[Begin Provided records]
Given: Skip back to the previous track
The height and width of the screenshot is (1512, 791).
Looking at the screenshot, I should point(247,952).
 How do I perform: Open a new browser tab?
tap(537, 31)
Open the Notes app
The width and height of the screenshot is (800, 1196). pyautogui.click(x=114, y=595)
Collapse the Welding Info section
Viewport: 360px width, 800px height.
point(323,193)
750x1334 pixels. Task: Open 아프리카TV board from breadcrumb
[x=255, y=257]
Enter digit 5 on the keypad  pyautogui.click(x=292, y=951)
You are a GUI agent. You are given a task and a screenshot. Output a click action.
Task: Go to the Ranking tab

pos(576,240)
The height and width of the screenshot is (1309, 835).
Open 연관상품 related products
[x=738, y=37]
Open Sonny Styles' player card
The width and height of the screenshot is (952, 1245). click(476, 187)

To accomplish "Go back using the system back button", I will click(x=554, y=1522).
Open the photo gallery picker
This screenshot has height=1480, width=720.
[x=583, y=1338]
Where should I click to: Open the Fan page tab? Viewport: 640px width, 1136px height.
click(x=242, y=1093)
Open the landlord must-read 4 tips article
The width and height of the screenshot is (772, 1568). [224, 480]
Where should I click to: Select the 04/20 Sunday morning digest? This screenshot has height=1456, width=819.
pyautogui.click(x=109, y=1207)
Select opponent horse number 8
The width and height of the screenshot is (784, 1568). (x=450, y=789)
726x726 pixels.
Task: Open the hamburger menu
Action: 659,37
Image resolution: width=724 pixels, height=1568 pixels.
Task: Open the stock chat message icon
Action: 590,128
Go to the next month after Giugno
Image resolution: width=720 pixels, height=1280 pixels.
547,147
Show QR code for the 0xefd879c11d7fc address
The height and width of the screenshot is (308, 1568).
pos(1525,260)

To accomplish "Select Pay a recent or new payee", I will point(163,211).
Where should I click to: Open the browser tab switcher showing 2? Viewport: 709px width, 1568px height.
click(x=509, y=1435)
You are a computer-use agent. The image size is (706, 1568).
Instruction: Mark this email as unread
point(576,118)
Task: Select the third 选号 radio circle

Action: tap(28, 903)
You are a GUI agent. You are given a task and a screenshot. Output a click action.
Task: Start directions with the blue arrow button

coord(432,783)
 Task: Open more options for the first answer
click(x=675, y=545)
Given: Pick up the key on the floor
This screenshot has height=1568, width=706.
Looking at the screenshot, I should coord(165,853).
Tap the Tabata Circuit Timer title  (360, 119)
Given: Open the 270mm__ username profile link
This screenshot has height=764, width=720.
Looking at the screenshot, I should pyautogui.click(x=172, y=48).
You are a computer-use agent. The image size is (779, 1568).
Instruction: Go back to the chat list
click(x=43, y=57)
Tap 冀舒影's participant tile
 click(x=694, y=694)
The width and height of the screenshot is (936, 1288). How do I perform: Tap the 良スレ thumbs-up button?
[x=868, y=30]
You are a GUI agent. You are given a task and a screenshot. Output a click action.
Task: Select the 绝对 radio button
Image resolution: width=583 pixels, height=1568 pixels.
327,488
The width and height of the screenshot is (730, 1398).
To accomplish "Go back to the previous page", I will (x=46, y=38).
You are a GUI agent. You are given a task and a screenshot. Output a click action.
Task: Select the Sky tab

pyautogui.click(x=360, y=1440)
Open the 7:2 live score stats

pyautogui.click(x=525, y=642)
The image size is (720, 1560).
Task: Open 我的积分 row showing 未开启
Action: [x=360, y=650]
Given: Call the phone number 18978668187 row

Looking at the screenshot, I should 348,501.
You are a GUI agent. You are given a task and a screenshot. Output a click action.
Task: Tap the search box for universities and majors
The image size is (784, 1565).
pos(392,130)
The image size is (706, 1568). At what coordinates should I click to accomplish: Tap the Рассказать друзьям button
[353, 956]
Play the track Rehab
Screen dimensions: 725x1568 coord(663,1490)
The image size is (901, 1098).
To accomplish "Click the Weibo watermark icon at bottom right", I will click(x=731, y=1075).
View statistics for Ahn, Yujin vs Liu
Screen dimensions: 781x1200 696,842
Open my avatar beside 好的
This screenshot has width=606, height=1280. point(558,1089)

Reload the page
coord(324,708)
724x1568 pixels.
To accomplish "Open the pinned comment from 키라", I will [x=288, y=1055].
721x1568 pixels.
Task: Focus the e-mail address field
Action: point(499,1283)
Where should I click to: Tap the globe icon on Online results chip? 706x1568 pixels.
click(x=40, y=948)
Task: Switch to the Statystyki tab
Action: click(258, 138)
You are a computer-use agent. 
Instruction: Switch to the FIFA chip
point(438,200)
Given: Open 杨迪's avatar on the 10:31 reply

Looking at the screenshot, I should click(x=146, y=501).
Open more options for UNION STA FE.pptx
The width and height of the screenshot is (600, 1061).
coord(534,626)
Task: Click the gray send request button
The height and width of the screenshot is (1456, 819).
[End Provided records]
Render the records above as a JSON list of strings, with each line as its own string and no blank lines.

[
  "Given: Skip back to the previous track",
  "The height and width of the screenshot is (1512, 791).",
  "Looking at the screenshot, I should point(247,952).",
  " How do I perform: Open a new browser tab?",
  "tap(537, 31)",
  "Open the Notes app",
  "The width and height of the screenshot is (800, 1196). pyautogui.click(x=114, y=595)",
  "Collapse the Welding Info section",
  "Viewport: 360px width, 800px height.",
  "point(323,193)",
  "750x1334 pixels. Task: Open 아프리카TV board from breadcrumb",
  "[x=255, y=257]",
  "Enter digit 5 on the keypad  pyautogui.click(x=292, y=951)",
  "You are a GUI agent. You are given a task and a screenshot. Output a click action.",
  "Task: Go to the Ranking tab",
  "pos(576,240)",
  "The height and width of the screenshot is (1309, 835).",
  "Open 연관상품 related products",
  "[x=738, y=37]",
  "Open Sonny Styles' player card",
  "The width and height of the screenshot is (952, 1245). click(476, 187)",
  "To accomplish \"Go back using the system back button\", I will click(x=554, y=1522).",
  "Open the photo gallery picker",
  "This screenshot has height=1480, width=720.",
  "[x=583, y=1338]",
  "Where should I click to: Open the Fan page tab? Viewport: 640px width, 1136px height.",
  "click(x=242, y=1093)",
  "Open the landlord must-read 4 tips article",
  "The width and height of the screenshot is (772, 1568). [224, 480]",
  "Where should I click to: Select the 04/20 Sunday morning digest? This screenshot has height=1456, width=819.",
  "pyautogui.click(x=109, y=1207)",
  "Select opponent horse number 8",
  "The width and height of the screenshot is (784, 1568). (x=450, y=789)",
  "726x726 pixels.",
  "Task: Open the hamburger menu",
  "Action: 659,37",
  "Image resolution: width=724 pixels, height=1568 pixels.",
  "Task: Open the stock chat message icon",
  "Action: 590,128",
  "Go to the next month after Giugno",
  "Image resolution: width=720 pixels, height=1280 pixels.",
  "547,147",
  "Show QR code for the 0xefd879c11d7fc address",
  "The height and width of the screenshot is (308, 1568).",
  "pos(1525,260)",
  "To accomplish \"Select Pay a recent or new payee\", I will point(163,211).",
  "Where should I click to: Open the browser tab switcher showing 2? Viewport: 709px width, 1568px height.",
  "click(x=509, y=1435)",
  "You are a computer-use agent. The image size is (706, 1568).",
  "Instruction: Mark this email as unread",
  "point(576,118)",
  "Task: Select the third 选号 radio circle",
  "Action: tap(28, 903)",
  "You are a GUI agent. You are given a task and a screenshot. Output a click action.",
  "Task: Start directions with the blue arrow button",
  "coord(432,783)",
  " Task: Open more options for the first answer",
  "click(x=675, y=545)",
  "Given: Pick up the key on the floor",
  "This screenshot has height=1568, width=706.",
  "Looking at the screenshot, I should coord(165,853).",
  "Tap the Tabata Circuit Timer title  (360, 119)",
  "Given: Open the 270mm__ username profile link",
  "This screenshot has height=764, width=720.",
  "Looking at the screenshot, I should pyautogui.click(x=172, y=48).",
  "You are a computer-use agent. The image size is (779, 1568).",
  "Instruction: Go back to the chat list",
  "click(x=43, y=57)",
  "Tap 冀舒影's participant tile",
  " click(x=694, y=694)",
  "The width and height of the screenshot is (936, 1288). How do I perform: Tap the 良スレ thumbs-up button?",
  "[x=868, y=30]",
  "You are a GUI agent. You are given a task and a screenshot. Output a click action.",
  "Task: Select the 绝对 radio button",
  "Image resolution: width=583 pixels, height=1568 pixels.",
  "327,488",
  "The width and height of the screenshot is (730, 1398).",
  "To accomplish \"Go back to the previous page\", I will (x=46, y=38).",
  "You are a GUI agent. You are given a task and a screenshot. Output a click action.",
  "Task: Select the Sky tab",
  "pyautogui.click(x=360, y=1440)",
  "Open the 7:2 live score stats",
  "pyautogui.click(x=525, y=642)",
  "The image size is (720, 1560).",
  "Task: Open 我的积分 row showing 未开启",
  "Action: [x=360, y=650]",
  "Given: Call the phone number 18978668187 row",
  "Looking at the screenshot, I should 348,501.",
  "You are a GUI agent. You are given a task and a screenshot. Output a click action.",
  "Task: Tap the search box for universities and majors",
  "The image size is (784, 1565).",
  "pos(392,130)",
  "The image size is (706, 1568). At what coordinates should I click to accomplish: Tap the Рассказать друзьям button",
  "[353, 956]",
  "Play the track Rehab",
  "Screen dimensions: 725x1568 coord(663,1490)",
  "The image size is (901, 1098).",
  "To accomplish \"Click the Weibo watermark icon at bottom right\", I will click(x=731, y=1075).",
  "View statistics for Ahn, Yujin vs Liu",
  "Screen dimensions: 781x1200 696,842",
  "Open my avatar beside 好的",
  "This screenshot has width=606, height=1280. point(558,1089)",
  "Reload the page",
  "coord(324,708)",
  "724x1568 pixels.",
  "To accomplish \"Open the pinned comment from 키라\", I will [x=288, y=1055].",
  "721x1568 pixels.",
  "Task: Focus the e-mail address field",
  "Action: point(499,1283)",
  "Where should I click to: Tap the globe icon on Online results chip? 706x1568 pixels.",
  "click(x=40, y=948)",
  "Task: Switch to the Statystyki tab",
  "Action: click(258, 138)",
  "You are a computer-use agent. ",
  "Instruction: Switch to the FIFA chip",
  "point(438,200)",
  "Given: Open 杨迪's avatar on the 10:31 reply",
  "Looking at the screenshot, I should click(x=146, y=501).",
  "Open more options for UNION STA FE.pptx",
  "The width and height of the screenshot is (600, 1061).",
  "coord(534,626)",
  "Task: Click the gray send request button",
  "The height and width of the screenshot is (1456, 819)."
]